RECORD SET section start

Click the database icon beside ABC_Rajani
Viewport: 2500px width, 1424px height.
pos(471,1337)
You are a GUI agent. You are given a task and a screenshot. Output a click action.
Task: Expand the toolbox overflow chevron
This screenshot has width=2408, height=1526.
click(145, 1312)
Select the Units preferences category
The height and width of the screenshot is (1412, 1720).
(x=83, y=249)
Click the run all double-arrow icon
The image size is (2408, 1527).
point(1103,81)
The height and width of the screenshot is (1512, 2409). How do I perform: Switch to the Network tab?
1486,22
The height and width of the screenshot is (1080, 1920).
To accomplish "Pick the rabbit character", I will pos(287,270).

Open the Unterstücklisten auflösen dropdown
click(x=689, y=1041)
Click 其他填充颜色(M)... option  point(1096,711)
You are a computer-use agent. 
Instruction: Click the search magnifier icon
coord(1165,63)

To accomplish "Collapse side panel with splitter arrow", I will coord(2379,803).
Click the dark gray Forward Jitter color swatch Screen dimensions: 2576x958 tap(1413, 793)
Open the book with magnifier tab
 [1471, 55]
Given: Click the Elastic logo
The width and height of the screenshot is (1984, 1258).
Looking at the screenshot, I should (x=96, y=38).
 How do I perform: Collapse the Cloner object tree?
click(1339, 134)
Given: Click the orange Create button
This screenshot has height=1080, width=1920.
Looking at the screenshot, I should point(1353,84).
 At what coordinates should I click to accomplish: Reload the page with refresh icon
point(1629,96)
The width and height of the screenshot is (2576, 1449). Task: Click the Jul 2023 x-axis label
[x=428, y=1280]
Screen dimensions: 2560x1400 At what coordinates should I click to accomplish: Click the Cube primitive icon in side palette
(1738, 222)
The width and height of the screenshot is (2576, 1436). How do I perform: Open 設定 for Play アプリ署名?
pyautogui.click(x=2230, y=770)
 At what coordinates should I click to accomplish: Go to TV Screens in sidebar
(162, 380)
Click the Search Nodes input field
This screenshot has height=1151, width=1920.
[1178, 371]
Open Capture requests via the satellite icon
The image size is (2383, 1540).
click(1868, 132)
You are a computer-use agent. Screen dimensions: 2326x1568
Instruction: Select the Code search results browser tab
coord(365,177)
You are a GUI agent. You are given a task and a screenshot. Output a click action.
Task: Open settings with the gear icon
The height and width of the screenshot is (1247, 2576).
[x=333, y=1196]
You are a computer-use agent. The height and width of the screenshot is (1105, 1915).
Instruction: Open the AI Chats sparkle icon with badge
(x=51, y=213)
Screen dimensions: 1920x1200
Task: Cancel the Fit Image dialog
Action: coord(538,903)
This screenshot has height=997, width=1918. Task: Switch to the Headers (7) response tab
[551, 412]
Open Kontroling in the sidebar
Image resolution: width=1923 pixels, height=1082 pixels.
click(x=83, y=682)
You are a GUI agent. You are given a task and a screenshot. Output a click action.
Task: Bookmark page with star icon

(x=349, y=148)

RECORD SET section end

# [PROBLEM REQUIREMENTS]
The records above are to be set down again exactly as written.

# [YOUR RESPONSE]
Click the database icon beside ABC_Rajani
Viewport: 2500px width, 1424px height.
pos(471,1337)
You are a GUI agent. You are given a task and a screenshot. Output a click action.
Task: Expand the toolbox overflow chevron
This screenshot has width=2408, height=1526.
click(145, 1312)
Select the Units preferences category
The height and width of the screenshot is (1412, 1720).
(x=83, y=249)
Click the run all double-arrow icon
The image size is (2408, 1527).
point(1103,81)
The height and width of the screenshot is (1512, 2409). How do I perform: Switch to the Network tab?
1486,22
The height and width of the screenshot is (1080, 1920).
To accomplish "Pick the rabbit character", I will pos(287,270).

Open the Unterstücklisten auflösen dropdown
click(x=689, y=1041)
Click 其他填充颜色(M)... option  point(1096,711)
You are a computer-use agent. 
Instruction: Click the search magnifier icon
coord(1165,63)

To accomplish "Collapse side panel with splitter arrow", I will coord(2379,803).
Click the dark gray Forward Jitter color swatch Screen dimensions: 2576x958 tap(1413, 793)
Open the book with magnifier tab
 [1471, 55]
Given: Click the Elastic logo
The width and height of the screenshot is (1984, 1258).
Looking at the screenshot, I should (x=96, y=38).
 How do I perform: Collapse the Cloner object tree?
click(1339, 134)
Given: Click the orange Create button
This screenshot has height=1080, width=1920.
Looking at the screenshot, I should point(1353,84).
 At what coordinates should I click to accomplish: Reload the page with refresh icon
point(1629,96)
The width and height of the screenshot is (2576, 1449). Task: Click the Jul 2023 x-axis label
[x=428, y=1280]
Screen dimensions: 2560x1400 At what coordinates should I click to accomplish: Click the Cube primitive icon in side palette
(1738, 222)
The width and height of the screenshot is (2576, 1436). How do I perform: Open 設定 for Play アプリ署名?
pyautogui.click(x=2230, y=770)
 At what coordinates should I click to accomplish: Go to TV Screens in sidebar
(162, 380)
Click the Search Nodes input field
This screenshot has height=1151, width=1920.
[1178, 371]
Open Capture requests via the satellite icon
The image size is (2383, 1540).
click(1868, 132)
You are a computer-use agent. Screen dimensions: 2326x1568
Instruction: Select the Code search results browser tab
coord(365,177)
You are a GUI agent. You are given a task and a screenshot. Output a click action.
Task: Open settings with the gear icon
The height and width of the screenshot is (1247, 2576).
[x=333, y=1196]
You are a computer-use agent. The height and width of the screenshot is (1105, 1915).
Instruction: Open the AI Chats sparkle icon with badge
(x=51, y=213)
Screen dimensions: 1920x1200
Task: Cancel the Fit Image dialog
Action: coord(538,903)
This screenshot has height=997, width=1918. Task: Switch to the Headers (7) response tab
[551, 412]
Open Kontroling in the sidebar
Image resolution: width=1923 pixels, height=1082 pixels.
click(x=83, y=682)
You are a GUI agent. You are given a task and a screenshot. Output a click action.
Task: Bookmark page with star icon

(x=349, y=148)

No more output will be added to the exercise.